しあわせの唄がきこえる
デバッグ
「……な、なんだよそれ……まさか暁が……」
流生から話を聞いても、俺はまだ混乱してすぐには受け入れることができなかった。あの暁がそんなことになっていたなんて、何かあったとは思っていたがここまで酷いとは思わなかった。
「暁、あんなに元気だったのに」
「あそこまで回復するの、大変だったんだよ。しばらく何も口にできなかったし、人に触れられるのが恐くて、俺の部屋から出られなかった」
「……」
ようやく、暁が崎谷と別れた理由がわかった。本当は別れたくなかったはずだが、他にどうすることもできなかったんだろう。
「あそこまで演技できるようになったのは、全部先輩にバレたくないがためなんだ。だから、しー君は余計なことしないで」
「余計なこと?」
「無駄に騒ぐなってこと」
流生の刺々しい言い方にカチンとくる。だが確かにこのまま自分を抑えていられるか自信はない。
「やったのは誰だ」
「……わからない。どんなに聞いてもおしえてくれなかった。あき君は色んな奴らに狙われてたから、検討もつかない」
「はあ? んだよそれ……」
わからないとはどういうことだと奴を睨み付ける。確かに流生に言えば犯人はただでは済まなさそうだが、本当にこいつがそれで納得したとは思えない。
「嘘をつくな、お前が知らないわけねぇだろ。暁に無理矢理でも口を割らせたはずだ。本当の事を言え」
警戒する相手がわからなければ、暁を守れない。暁を溺愛するこいつがそれを許すはずがない。流生の表情を見てすぐに図星だとわかった。
「……あき君に、頼まれたんだ。絶対に先輩には知られたくないから、何もしないでくれって。その約束を守るのを条件におしえてもらった。そいつをすぐにでも叩きのめしてやりたいけど、約束だから」
「だからそれは誰だってきいてんだよ」
「言わない」
「ああ!?」
流生の胸ぐらを掴み上げて脅すも奴は涼しい顔をしている。俺なんてまったく恐くない、と口には出さずとも目が言っていた。
「絶対に言わない。あき君の許可なしには話さない。俺から聞き出そうとしても、無駄だ」
「……」
奴の表情を見て、これはいくら言っても何も話さないだろうと悟る。ここでこいつを無理矢理吐かせる時間と体力がもったいない。
「俺は早退する。後のことは任せるから」
「えっ、どこ行くの!?」
「暁んとこに決まってるだろ」
「だ、駄目だよ!」
慌てて俺の手を掴んで引き止める流生の手を乱暴に振り払う。俺がお前から何も聞き出せないように、お前も俺を止められない。無駄だとわからせるために奴を突き飛ばした。
「お前が何も言わねーんだから本人にきくしかねぇだろ。邪魔すんな」
「しー君!」
叫ぶ流生を無視して俺は走り出した。幸い携帯と財布、キーケースはポケットに入ったままだったのでそのまま校門から出ていく。誰に向けているのかわからない怒りを持て余したまま、暁がいるであろう自分の家へ全速力で向かっていた。

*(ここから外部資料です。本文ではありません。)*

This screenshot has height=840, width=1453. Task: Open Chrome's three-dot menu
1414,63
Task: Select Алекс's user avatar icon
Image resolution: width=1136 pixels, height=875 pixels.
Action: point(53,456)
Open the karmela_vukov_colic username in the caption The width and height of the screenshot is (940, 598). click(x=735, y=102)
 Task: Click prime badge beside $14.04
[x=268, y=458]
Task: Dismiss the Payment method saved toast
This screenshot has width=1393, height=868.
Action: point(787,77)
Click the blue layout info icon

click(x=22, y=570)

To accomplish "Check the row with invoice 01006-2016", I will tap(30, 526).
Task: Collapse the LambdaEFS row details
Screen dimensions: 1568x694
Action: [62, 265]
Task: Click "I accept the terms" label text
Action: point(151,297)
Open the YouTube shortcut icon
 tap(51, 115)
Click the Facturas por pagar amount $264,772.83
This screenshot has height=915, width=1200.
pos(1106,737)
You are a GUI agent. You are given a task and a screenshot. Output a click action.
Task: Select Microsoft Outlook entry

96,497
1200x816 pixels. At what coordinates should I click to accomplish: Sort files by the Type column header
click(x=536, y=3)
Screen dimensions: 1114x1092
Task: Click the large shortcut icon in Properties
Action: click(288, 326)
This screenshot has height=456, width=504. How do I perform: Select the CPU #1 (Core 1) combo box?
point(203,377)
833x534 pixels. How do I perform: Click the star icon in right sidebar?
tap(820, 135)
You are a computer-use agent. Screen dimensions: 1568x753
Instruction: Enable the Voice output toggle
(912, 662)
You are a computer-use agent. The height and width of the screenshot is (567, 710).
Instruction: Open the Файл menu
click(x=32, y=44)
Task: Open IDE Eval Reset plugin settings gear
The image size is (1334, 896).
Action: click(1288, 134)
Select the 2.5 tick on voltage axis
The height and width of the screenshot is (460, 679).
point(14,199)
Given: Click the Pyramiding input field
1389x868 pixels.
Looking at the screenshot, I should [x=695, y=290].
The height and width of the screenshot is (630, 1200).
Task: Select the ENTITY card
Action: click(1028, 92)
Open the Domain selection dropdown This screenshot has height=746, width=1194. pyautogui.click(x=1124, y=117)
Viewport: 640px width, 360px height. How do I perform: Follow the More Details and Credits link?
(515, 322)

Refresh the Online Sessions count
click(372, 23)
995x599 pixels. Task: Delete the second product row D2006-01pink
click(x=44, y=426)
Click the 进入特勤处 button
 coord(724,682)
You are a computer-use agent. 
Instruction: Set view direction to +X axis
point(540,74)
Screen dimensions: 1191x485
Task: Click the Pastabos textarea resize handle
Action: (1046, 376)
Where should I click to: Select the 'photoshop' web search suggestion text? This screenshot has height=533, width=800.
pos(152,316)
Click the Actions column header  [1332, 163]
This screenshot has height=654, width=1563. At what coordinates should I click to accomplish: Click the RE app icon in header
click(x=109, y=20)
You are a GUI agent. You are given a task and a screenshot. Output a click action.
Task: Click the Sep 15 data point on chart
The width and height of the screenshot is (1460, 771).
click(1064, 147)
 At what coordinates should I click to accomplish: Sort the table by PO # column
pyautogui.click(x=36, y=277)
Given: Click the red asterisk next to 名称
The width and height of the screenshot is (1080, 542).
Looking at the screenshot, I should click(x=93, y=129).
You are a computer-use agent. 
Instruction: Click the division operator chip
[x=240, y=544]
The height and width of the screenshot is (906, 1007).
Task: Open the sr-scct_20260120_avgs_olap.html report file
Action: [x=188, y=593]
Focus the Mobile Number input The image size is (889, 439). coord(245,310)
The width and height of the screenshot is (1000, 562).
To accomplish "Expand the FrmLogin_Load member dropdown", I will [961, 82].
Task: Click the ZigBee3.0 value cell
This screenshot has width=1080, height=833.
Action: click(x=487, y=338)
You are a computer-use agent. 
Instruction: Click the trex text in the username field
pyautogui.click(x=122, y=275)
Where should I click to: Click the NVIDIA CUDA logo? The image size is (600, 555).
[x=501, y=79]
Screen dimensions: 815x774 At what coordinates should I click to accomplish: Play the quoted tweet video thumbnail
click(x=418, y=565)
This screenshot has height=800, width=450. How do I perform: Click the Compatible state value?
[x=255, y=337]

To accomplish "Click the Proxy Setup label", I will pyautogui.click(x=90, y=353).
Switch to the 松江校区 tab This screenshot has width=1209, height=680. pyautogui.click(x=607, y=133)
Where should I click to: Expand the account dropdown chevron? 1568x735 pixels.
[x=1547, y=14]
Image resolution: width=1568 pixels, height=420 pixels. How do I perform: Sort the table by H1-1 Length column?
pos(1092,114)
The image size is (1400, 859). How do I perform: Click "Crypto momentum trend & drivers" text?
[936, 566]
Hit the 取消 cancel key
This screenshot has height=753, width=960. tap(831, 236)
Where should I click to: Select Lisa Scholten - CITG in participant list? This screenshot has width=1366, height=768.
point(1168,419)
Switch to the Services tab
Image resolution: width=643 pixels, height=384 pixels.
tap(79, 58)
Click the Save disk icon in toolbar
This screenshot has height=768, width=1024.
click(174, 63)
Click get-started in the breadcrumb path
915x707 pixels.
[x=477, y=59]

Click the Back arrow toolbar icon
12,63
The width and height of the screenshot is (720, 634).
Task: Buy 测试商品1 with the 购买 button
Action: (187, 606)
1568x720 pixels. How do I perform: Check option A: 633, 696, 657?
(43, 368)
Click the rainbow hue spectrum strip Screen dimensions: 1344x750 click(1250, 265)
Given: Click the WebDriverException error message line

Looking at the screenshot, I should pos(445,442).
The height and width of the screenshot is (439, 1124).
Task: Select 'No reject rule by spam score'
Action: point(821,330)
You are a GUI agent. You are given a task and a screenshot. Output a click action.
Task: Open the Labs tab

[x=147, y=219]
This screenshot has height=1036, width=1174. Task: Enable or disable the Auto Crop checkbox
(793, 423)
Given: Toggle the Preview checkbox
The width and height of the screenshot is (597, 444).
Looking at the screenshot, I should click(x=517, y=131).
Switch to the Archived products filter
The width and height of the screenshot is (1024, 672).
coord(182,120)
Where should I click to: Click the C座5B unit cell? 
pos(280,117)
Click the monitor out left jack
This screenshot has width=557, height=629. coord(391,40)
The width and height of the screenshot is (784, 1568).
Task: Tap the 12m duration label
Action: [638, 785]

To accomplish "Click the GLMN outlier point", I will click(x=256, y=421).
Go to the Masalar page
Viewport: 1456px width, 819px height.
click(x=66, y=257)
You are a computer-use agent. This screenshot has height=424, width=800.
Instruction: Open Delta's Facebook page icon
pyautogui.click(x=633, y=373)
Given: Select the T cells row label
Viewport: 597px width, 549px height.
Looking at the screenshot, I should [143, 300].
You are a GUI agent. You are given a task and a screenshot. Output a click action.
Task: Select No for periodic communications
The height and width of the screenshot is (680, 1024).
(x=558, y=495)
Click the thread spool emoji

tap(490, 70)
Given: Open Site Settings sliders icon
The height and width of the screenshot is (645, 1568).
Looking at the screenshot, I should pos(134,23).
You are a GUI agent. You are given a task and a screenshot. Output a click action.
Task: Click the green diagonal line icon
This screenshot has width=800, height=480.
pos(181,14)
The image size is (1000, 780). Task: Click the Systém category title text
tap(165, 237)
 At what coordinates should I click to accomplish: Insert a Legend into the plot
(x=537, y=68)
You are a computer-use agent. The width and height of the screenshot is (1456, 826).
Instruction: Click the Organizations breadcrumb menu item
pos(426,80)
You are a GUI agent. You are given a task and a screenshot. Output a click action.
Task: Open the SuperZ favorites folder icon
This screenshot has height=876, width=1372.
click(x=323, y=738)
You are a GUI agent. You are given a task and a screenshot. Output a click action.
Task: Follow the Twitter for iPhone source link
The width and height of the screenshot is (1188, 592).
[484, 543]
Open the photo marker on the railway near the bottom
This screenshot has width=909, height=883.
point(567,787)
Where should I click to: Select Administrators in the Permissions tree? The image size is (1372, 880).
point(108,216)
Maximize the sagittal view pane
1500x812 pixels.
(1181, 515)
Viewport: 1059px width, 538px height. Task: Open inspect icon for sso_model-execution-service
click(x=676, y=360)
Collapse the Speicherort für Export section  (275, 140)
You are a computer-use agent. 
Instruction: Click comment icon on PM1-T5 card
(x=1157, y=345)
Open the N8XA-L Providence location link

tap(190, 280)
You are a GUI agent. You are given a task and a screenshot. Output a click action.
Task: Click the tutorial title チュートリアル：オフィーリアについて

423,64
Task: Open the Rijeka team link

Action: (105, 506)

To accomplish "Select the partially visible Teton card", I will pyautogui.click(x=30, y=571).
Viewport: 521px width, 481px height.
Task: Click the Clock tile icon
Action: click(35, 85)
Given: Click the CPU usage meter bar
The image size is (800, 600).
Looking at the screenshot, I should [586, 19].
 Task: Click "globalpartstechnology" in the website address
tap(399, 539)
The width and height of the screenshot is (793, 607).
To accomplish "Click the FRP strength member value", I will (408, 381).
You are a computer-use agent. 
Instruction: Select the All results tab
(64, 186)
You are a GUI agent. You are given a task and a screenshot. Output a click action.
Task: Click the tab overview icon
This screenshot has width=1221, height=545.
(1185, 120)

学校から俺の家までの距離は結構ある。電車とバスを乗り継ぎ、俺が自分の地元に戻る頃には夕方になっていた。まさか久々の帰宅がまさかこんな形になろうとは。途中で藤貴に電話をすると暁と一緒に家にいるというので、そのまま暁を捕まえておくように頼んでおいた。父親の帰りが遅いことも確認した。これで思う存分暁と話せる。
うちのマンションの鍵は持っていたので、インターホンを鳴らすことなく部屋に上がり込んだ。懐かしい我が家に浸る間もなく暁達を探す。家にいると言ったのにリビングには姿が見えず、何かおかしいと思った。俺の部屋から口論する声が聞こえ、すぐさま扉を開けるとそこには藤貴に無理矢理ベッドに押さえつけられた暁がいた。
「な、何してんだお前ら」
「忍が会いに来るって言ったら、いきなり暴れ出したんだよ。お前のために引き止めてんだから手ぇ貸せ」
「暴れだしたって、何で……」
いつもなら笑顔で俺を迎えてくれる暁は、今にも泣きそうな顔をして俺を見ていた。きっと俺がここに来た理由がわかったのだろう。ばつが悪そうに目をふせて項垂れる暁に、藤貴はやっと手を離した。